Phil Eisler, General Manager of NVIDIA’s GeForce 3D Vision
For those unfamiliar, Phil Eisler is the General Manager for NVIDIA’s GeForce 3D Vision. I was really impressed with what I saw during his presentation, and marketing aside, they have some great ideas that could find their way in an industry S-3D gaming standard of some kind. For example, Phil demonstrated an auto-convergence feature that allows games to include depth and pop-out, but prevent guns from appearing to go into walls.
While Joystiq talked about Mark Rein (VP and Co-Founder of Epic Games) scoffing at the quality of current S-3D gaming solutions, they didn’t share the full picture. Mark was unconvinced that XBOX and PS3 have the horsepower to deliver a great S-3D gaming experience, and he was reacting to (my) remark that Blitz Games Studios and Ubisoft both have S-3D compliant game engines on console.
Regardless of what Mark had to say, the bigger story is that he was there at all. Epic Games is by far one of the most influential and well respected game engine developers in the world. For Mark to show up and speak at an event like this speaks volumes. Mark could have screamed bloody murder for all I care – he was there. That’s what matters most.
To cap the event off, The S-3D Gaming Alliance meeting was held at the conclusion of the 3D Gaming Summit. It was closed to the media, and we will respect the privacy of those who attended. However, I think a lot of journalists would be impressed if they knew which of their gaming heroes and industry leaders took the time out of their valuable day to be in attendance. Thanks to some surprise guests, it became a standing room event for some (including me). Even some of our biggest critics made an appearance.
It’s hard to understand why the gaming media seems to go out of their way to attack S-3D gaming. Why is it necessary for them to inject their stories with sarcasm? Why doesn’t consumer interest and media coverage reflect each other? Is it possible that this is a defensive tactic? Are the media as unprepared for S-3D gaming as the rest of the industry was? We shall see.

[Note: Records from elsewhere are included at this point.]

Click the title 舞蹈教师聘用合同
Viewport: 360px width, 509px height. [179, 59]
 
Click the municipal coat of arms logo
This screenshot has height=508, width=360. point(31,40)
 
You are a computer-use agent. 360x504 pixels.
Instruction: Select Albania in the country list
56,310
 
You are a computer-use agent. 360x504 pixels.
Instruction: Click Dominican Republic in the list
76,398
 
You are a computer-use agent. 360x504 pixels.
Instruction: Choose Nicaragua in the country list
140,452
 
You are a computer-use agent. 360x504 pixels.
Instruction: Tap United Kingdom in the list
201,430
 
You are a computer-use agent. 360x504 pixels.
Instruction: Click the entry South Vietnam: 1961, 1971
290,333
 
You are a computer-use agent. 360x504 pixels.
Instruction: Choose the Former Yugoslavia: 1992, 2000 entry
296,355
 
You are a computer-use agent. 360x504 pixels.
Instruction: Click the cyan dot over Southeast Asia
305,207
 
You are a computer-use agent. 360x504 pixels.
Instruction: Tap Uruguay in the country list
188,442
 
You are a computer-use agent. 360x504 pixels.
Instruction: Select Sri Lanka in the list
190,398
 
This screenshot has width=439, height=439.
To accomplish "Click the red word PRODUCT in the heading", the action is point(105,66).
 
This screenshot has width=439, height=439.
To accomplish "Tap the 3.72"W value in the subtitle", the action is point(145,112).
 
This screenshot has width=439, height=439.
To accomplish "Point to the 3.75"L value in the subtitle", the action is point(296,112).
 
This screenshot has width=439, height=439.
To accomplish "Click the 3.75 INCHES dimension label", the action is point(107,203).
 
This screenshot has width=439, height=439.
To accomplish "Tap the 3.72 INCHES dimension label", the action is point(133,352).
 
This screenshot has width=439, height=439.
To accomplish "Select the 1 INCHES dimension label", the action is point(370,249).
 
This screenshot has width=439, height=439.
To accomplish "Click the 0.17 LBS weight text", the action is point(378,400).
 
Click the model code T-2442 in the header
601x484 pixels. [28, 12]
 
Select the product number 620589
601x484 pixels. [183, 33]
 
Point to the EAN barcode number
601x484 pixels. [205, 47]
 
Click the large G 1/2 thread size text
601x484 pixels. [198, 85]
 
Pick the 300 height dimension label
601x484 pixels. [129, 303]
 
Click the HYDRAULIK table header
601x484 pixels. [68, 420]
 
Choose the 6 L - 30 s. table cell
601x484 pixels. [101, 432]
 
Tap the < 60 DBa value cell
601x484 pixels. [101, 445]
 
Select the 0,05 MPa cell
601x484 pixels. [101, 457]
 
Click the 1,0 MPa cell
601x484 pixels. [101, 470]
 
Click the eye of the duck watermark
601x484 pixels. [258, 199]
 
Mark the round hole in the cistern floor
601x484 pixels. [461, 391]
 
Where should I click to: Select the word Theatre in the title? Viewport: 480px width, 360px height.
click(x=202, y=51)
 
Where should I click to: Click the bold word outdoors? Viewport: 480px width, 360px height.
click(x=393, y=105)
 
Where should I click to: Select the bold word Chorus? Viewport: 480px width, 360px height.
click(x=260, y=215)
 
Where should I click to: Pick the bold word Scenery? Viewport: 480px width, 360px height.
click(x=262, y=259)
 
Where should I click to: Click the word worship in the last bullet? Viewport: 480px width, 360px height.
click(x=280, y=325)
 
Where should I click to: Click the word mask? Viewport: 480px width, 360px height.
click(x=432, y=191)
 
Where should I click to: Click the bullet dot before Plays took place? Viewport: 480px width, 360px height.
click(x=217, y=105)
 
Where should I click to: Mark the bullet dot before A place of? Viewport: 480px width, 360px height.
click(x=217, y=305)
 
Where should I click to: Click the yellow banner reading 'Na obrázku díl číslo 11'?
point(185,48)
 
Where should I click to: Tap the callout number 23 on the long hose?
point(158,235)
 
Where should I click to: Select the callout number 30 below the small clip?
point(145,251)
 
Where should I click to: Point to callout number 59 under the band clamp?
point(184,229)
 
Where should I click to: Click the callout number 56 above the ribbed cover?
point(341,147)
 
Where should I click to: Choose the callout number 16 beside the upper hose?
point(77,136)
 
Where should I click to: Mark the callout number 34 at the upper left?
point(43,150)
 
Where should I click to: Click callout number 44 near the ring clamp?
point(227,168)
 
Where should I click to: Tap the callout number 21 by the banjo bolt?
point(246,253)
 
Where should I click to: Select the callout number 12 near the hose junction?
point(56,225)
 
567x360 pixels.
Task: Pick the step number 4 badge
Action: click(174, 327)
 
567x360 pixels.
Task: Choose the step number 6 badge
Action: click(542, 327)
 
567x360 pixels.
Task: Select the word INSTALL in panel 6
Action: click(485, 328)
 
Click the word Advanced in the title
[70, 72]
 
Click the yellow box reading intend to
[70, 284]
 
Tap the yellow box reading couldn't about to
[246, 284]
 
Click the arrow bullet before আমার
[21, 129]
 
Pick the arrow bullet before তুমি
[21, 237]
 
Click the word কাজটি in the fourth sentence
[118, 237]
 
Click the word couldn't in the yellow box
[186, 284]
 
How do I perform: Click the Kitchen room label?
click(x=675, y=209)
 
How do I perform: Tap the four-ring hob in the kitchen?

As far as I’m concerned, The 3D Gaming Summit was a huge success on all counts, and it left me feeling very hopeful for S-3D gaming’s future. I’m looking forward to its sequel complete with more industry players, more attendees, and much more content to show. Congratulations to a conference well done!
We hope to have access to the professionally shot videos from the panel discussions and presentations. We will let you know as soon as we do.